Intanto anche in Mali la corsa al litio
Il Mali è uno dei Paesi africani che potrebbe essere protagonista della nuova corsa ad una delle risorse minerarie più ricercate in questa fase storica, il litio, dopo lo Zimbabwe. Il ministero delle Miniere, dell’Energia e dell’Acqua di bamako, infatti, ha annunciato a metà giugno il piano industriale per il giacimento di Goulamina, nel sud del Mali, gestito dall’azienda australiana Leo lithium limited, in collaborazione con la cinese Ganfeng lithium, che hanno la più grande capacità di produzione di litio al mondo. Si prevede di sviluppare il giacimento di litio Goulamina a livello mondiale, in quella che sarebbe la prima miniera di litio operativa nell’Africa occidentale. Secondo il ministero maliano, “durante la fase di costruzione, di 2 anni, è prevista una forza lavoro totale di circa 1.200 dipendenti, composta da lavoratori qualificati e non”. Il governo maliano spiega che la costruzione della miniera costerà più di 160 miliardi di franchi Cfa (240 milioni di euro) precisando che quasi 91 milioni di euro saranno spesi in Mali, con aziende maliane per il calcestruzzo, la fabbricazione e l’installazione di attrezzature, la costruzione di edifici e l’avvio della miniera mentre il resto sarà utilizzato per acquistare attrezzature internazionali non disponibili nel Paese. I prezzi del litio sul mercato internazionale sono aumentati di quasi il 500 per cento nell’ultimo anno dal momento che questo minerale, soprannominato “metallo verde”, per molti rappresenta il futuro della produzione di veicoli elettrici e delle batterie.

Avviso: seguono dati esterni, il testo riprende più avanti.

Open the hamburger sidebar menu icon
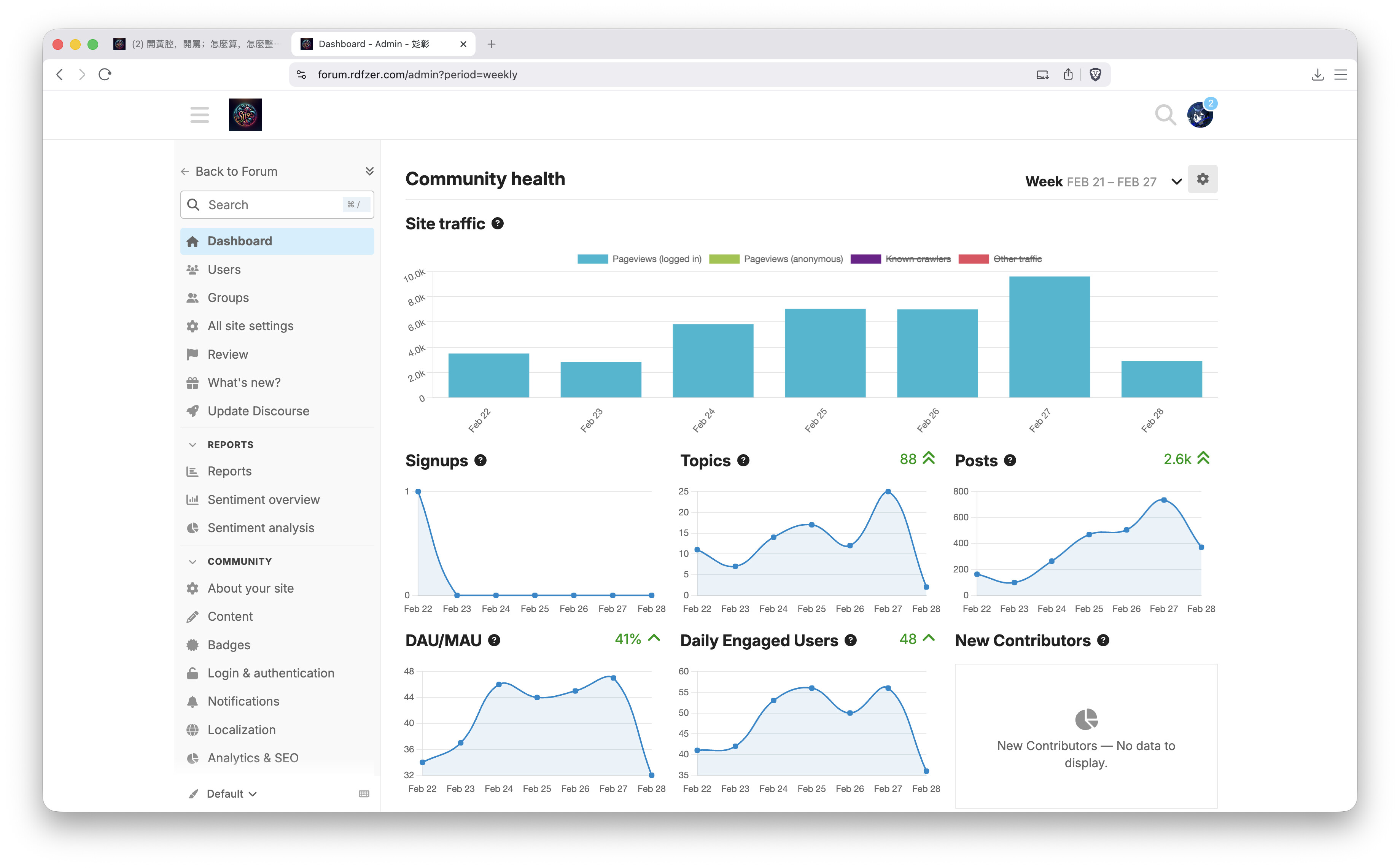Image resolution: width=1400 pixels, height=868 pixels. (x=199, y=115)
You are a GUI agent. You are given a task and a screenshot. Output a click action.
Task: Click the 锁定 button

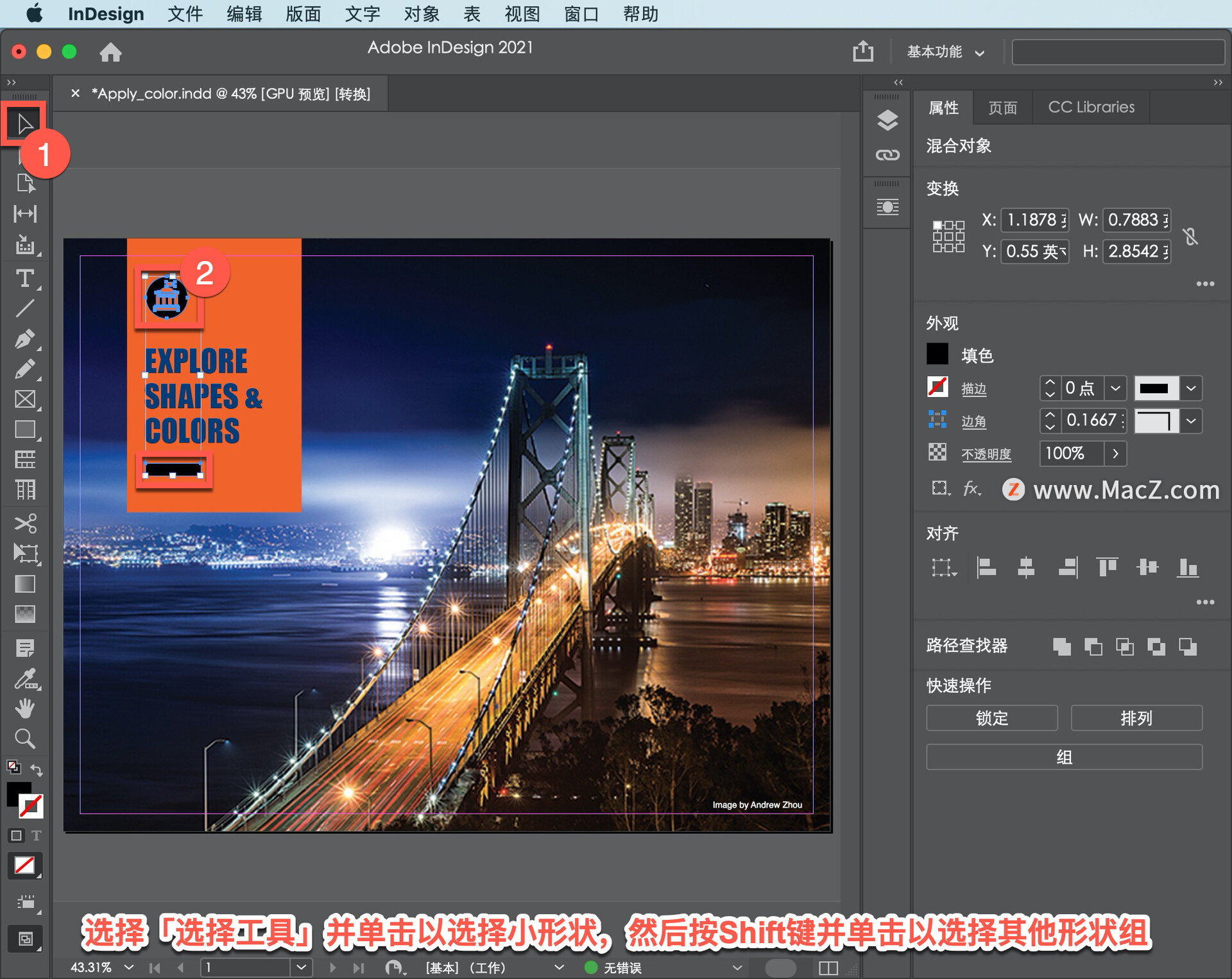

L’intesa per il Burkina Faso
Per quanto riguarda il Burkina Faso, dove una giunta militare governa dal 24 gennaio scorso, l'ECOWAS ha annunciato di aver raggiunto un accordo con le autorità per un biennio di transizione verso nuove elezioni. Si tratta di un periodo inferiore ai 36 mesi (tre anni) che la giunta aveva precedentemente proposto. Il mediatore inviato dall'ECOWAS, l'ex presidente nigeriano Mahamadou Issoufou, ha incontrato la settimana scorsa a Ouagadougou il presidente del Burkina Faso, il tenente colonnello Paul Henri Sandaogo Damiba, che ha espresso il suo impegno per il raggiungimento di una "durata concordata" della transizione. L'ECOWAS ha tenuto conto del "rilascio totale" dell'ex presidente deposto Roch Kaboré, che era ancora soggetto a restrizioni dopo essere stato autorizzato a tornare a casa. Il suo rilascio era una delle richieste dell'organizzazione dopo il colpo di Stato.
L’impegno confermato per la Guinea-Conakry
Meno promettenti le prospettive per la Guinea-Conakry, che non ha presentato un nuovo programma di transizione più "accettabile" al posto del triennio proposto finora dalla giunta militare guidata dal colonnello Mamadi Doumbouya, bocciato sia dall'ECOWAS che dall'opposizione. Sebbene il consiglio avesse rifiutato nel novembre 2021 la nomina di un mediatore da parte dell'ECOWAS, l'organizzazione ieri ha scelto per questo ruolo l'ex presidente del Benin, Thomas Yaya Boni. Al vertice è stato chiarito che se il Paese non raggiungerà un accordo per un nuovo programma di transizione entro la fine di luglio, l'ECOWAS imporrà nuove sanzioni economiche, dopo aver già stabilito alcune misure contro i golpisti al potere dal 5 settembre.
All’interno dell’Ecowas
Al momento anche il Burkina Faso e la Guinea-Conakry restano sospesi dalle attività dell'organizzazione regionale. Il vertice straordinario ha deciso la nomina di un nuovo presidente di turno, carica che fino ad ora era stata ricoperta da Akufo-Addo, capo di stato del Ghana, e che ora sarà ricoperta dal presidente bisaugo Umaro Sissoco Embaló.